**What you should do:** Decide whether each statement below agrees with the blog post, answering yes or no and quoting the words of the post that settle it. (a) The writer and Pup are moving. (b) The writer admits to posting the same kinds of things on Facebook that the post criticizes. (c) At the shop yesterday, the writer stepped aside to let the people behind in.

**Article:**
-=-=-=-=-

Pup and I are starting to poke around for something on a lake or river. Just a little chunk of something. For later. For now. No, despite my exclamation up there ^ we are not moving. I just like to kvetch.

Because I have to embrace all that I am. And right now I'm whining.

I'm also tired of the kinda Facebook life everyone is leading. You know what I mean; either everyone is perfect and happy and never needing to clean their house or a shower or they're politicking, passive-agressiving (which I am the queen of), leaving cryptic "words of wisdom" all over the f-ing place, or simply saying stupid stuff. Oh, I do it too! Don't let me get away with pretending I don't! That place is kinda a swamp. The smart ones lurk and sit down.

I'm not really this vicious in real life. I just like to play one on the internet.
indulging my vintage in my office
I do think I worry too much about what is right and what is thought. Yesterday I was poking around at one of my favorite poke-around shops and I was feeling pressured by a few people behind me that were wanting to be standing where I was standing. Sometimes, most times, I might move to let them in. Yesterday I widened my stance, shot one of them a small smile, and finished my browsing in the section I was in.

-=-=-=-=-

**Listing:**
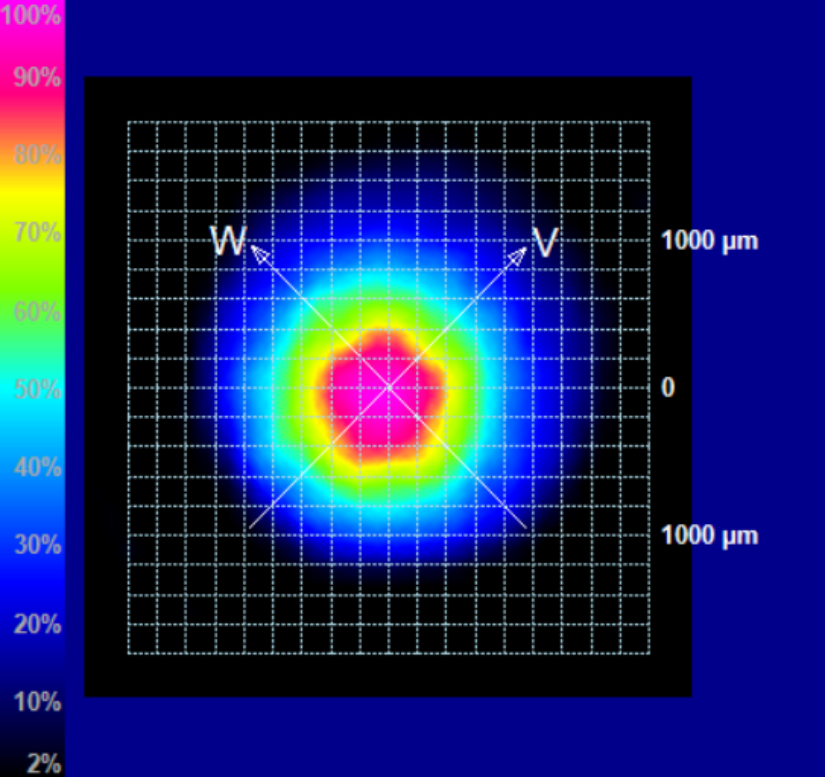Pick the 90% level on color scale
The image size is (825, 778).
[x=37, y=78]
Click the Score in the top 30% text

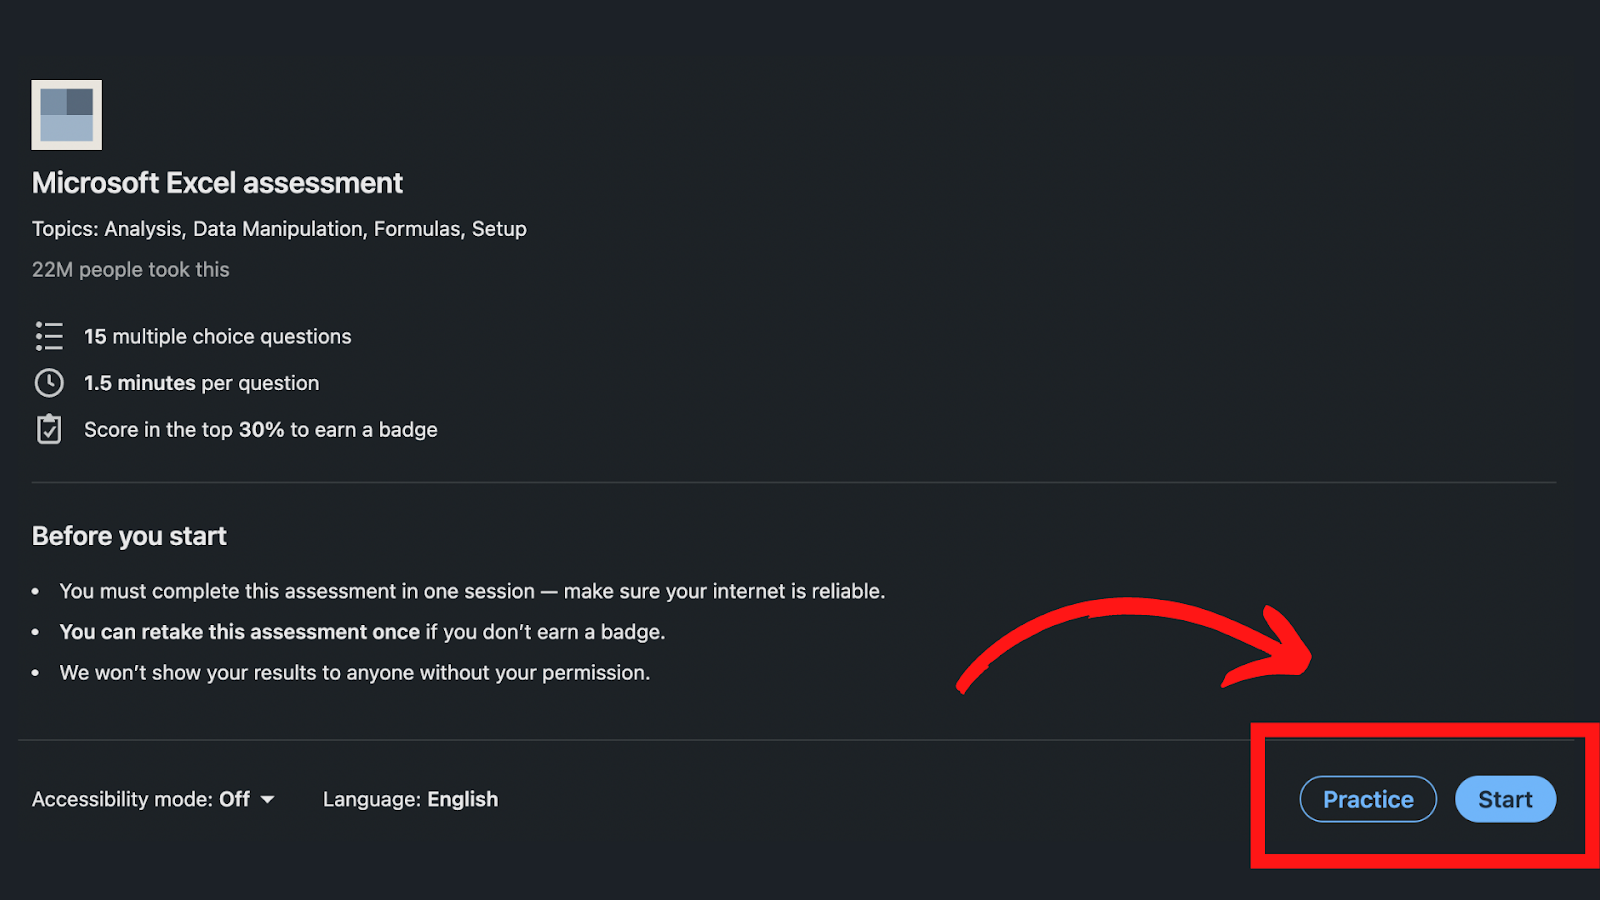click(261, 430)
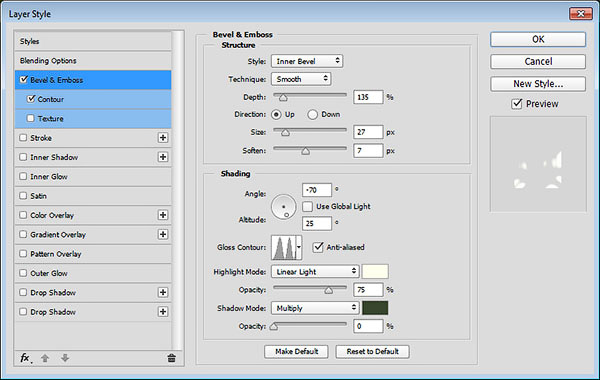Open the Styles entry in the left panel
The width and height of the screenshot is (600, 380).
click(93, 41)
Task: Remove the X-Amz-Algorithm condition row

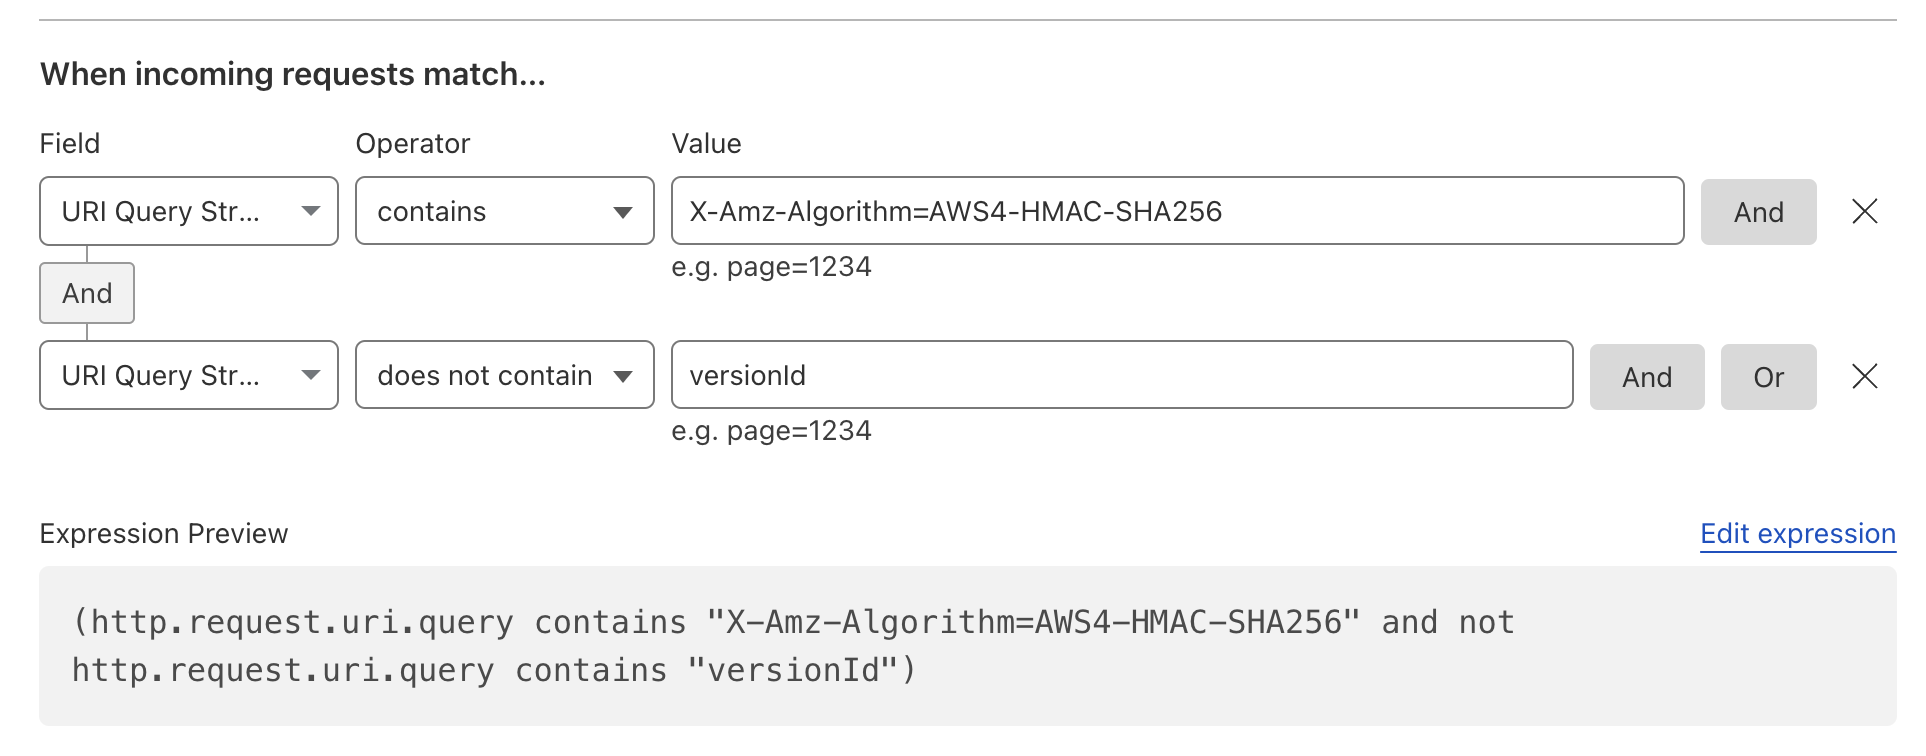Action: [1864, 211]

-=-=-=-=-

**Output for this exercise:**
(a) No: "we are not moving."
(b) Yes: "Oh, I do it too!"
(c) No: "Yesterday I widened my stance, shot one of them a small smile, and finished my browsing in the section I was in."